I'm leading the implementation of a new enterprise software platform across our organization, and while the technical rollout is on schedule, I'm encountering significant passive resistance from several key departments who are comfortable with the old, inefficient processes. My communication plan hasn't been enough to overcome the fear of change and perceived loss of control. For change management practitioners, what strategies have you found most effective for engaging these resistant groups early on, co-creating solutions to address their specific pain points, and building genuine buy-in rather than just compliance?

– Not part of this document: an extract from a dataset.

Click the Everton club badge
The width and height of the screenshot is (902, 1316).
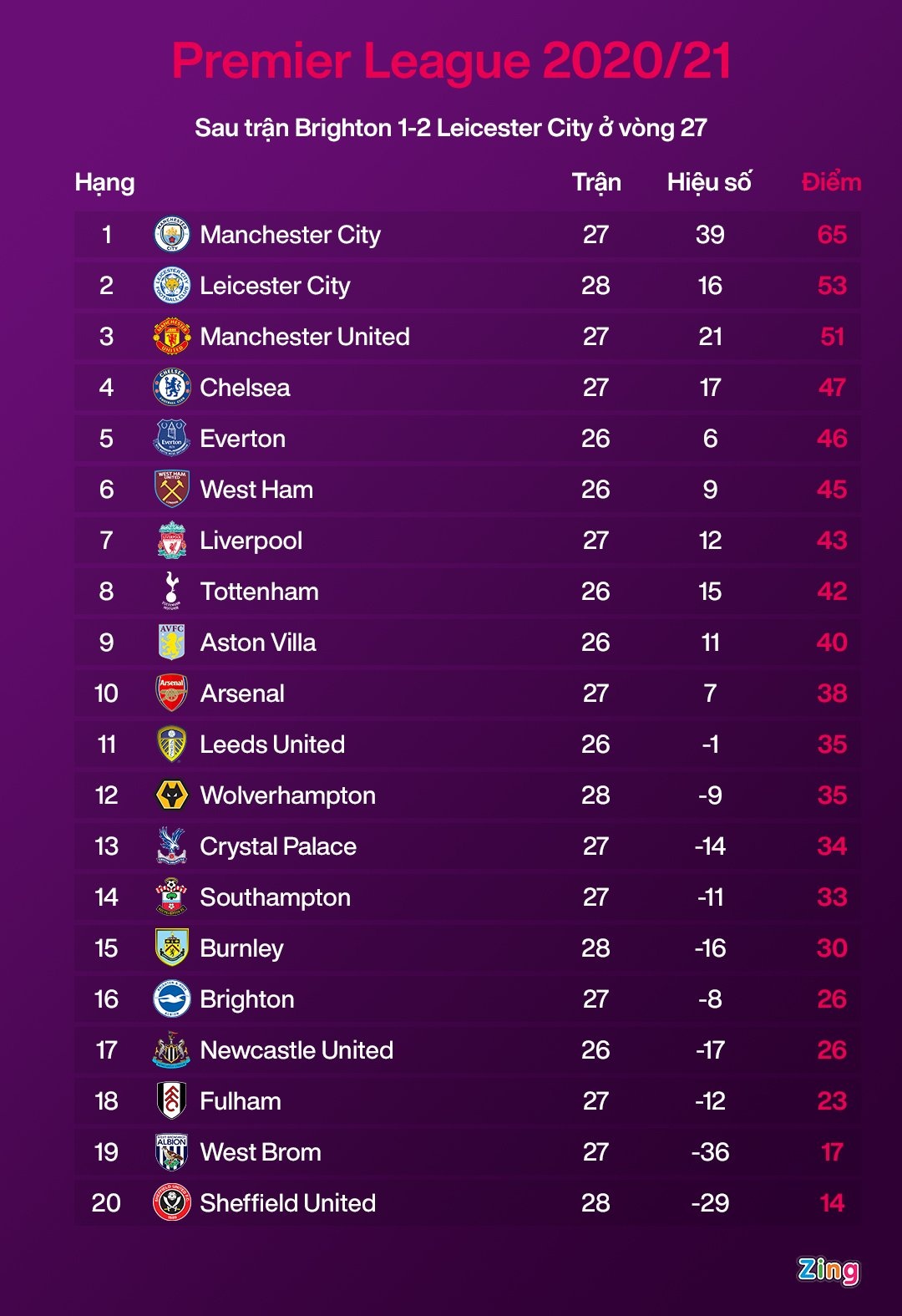(x=172, y=439)
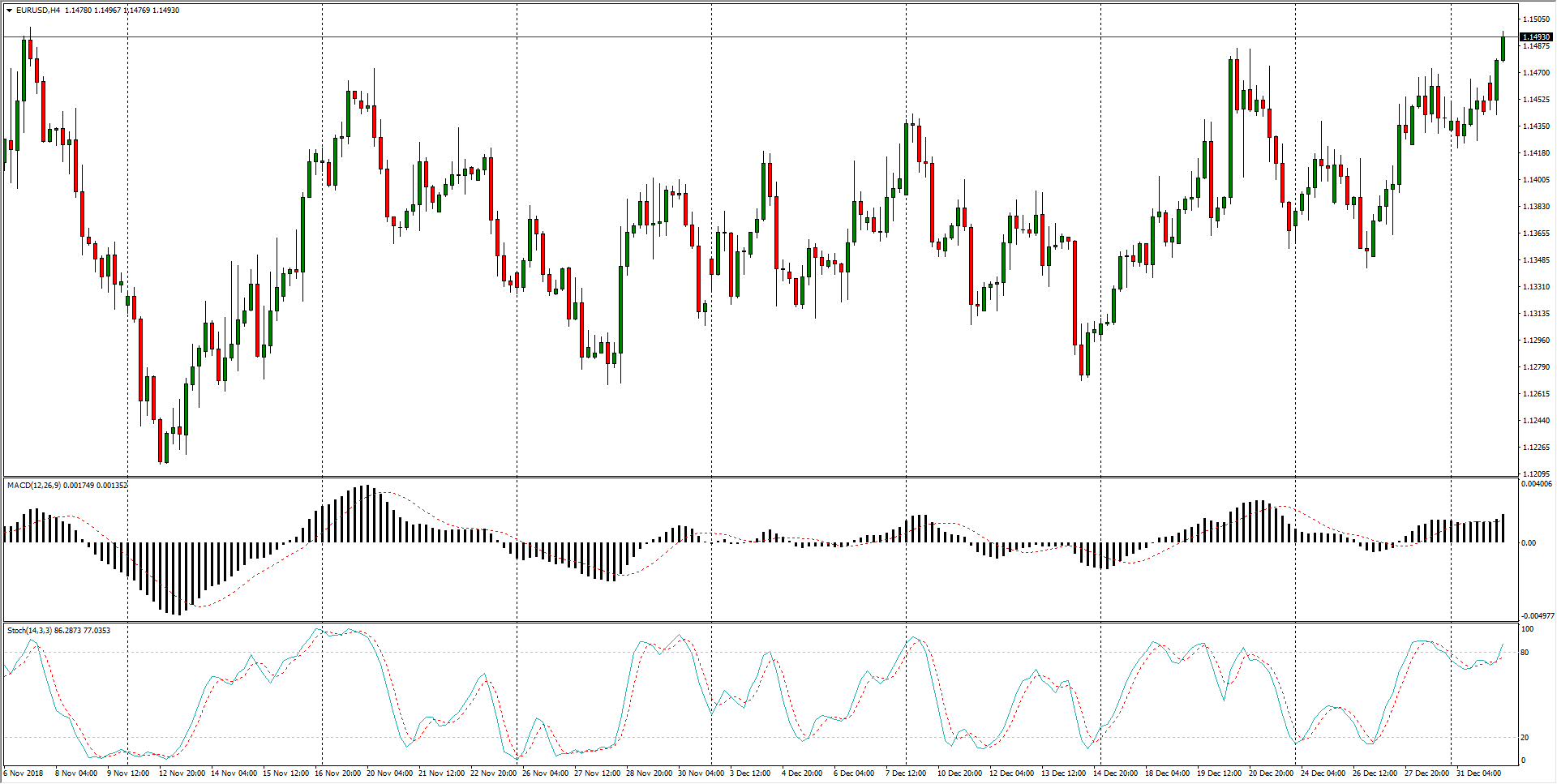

You’re not alone—resistance is the most common first obstacle. Start small with a cross‑functional sponsor group, map who gains what, and run quick co‑creation workshops to surface concrete improvements. Let department leads help design the new process rather than just sign off on it.
A practical approach is to pair change management with service design: build future‑state journey maps for each affected dept, then run 2–3 day workshops where users sketch the new flows, artifacts, and KPIs. Create a network of champions in each area who’ll train colleagues and gather feedback. Tie incentives to adoption milestones and provide hands‑on training and quick-reference guides.
Communication matters more than you think. Move from one‑way updates to ongoing, two‑way dialogue. Use discovery sessions to surface what users fear about losing control or efficiency, then frame the change in terms of concrete gains (fewer repetitive tasks, faster approvals, better data visibility). Maintain a living change charter and a visible feedback loop so people see their input shaping the rollout.
Which departments are showing the strongest pushback and why? If you’re up for it, I’d tailor a plan, but a useful pattern is to establish a lightweight steering council, empower change champions, and run short pilots in real work streams. Avoid top‑down mandates; let pilots demonstrate value and let that momentum carry buy‑in.
Governance matters. Create a multi‑user steering group with reps from each affected unit, ensure you have a robust training program, and align the new processes with existing performance metrics so improvements are rewarded. Focus on early wins—the faster you show concrete benefits, the easier the other groups will come along.
6‑week rollout sketch (high level): 1) map stakeholders and pains, 2) run 1–2 day co‑design sessions, 3) pilot with one workflow, 4) collect feedback and adjust, 5) train “super users” and publish quick guides, 6) scale to other teams with a formal adoption plan. If you want, tell me which departments resist most and I’ll draft a targeted plan.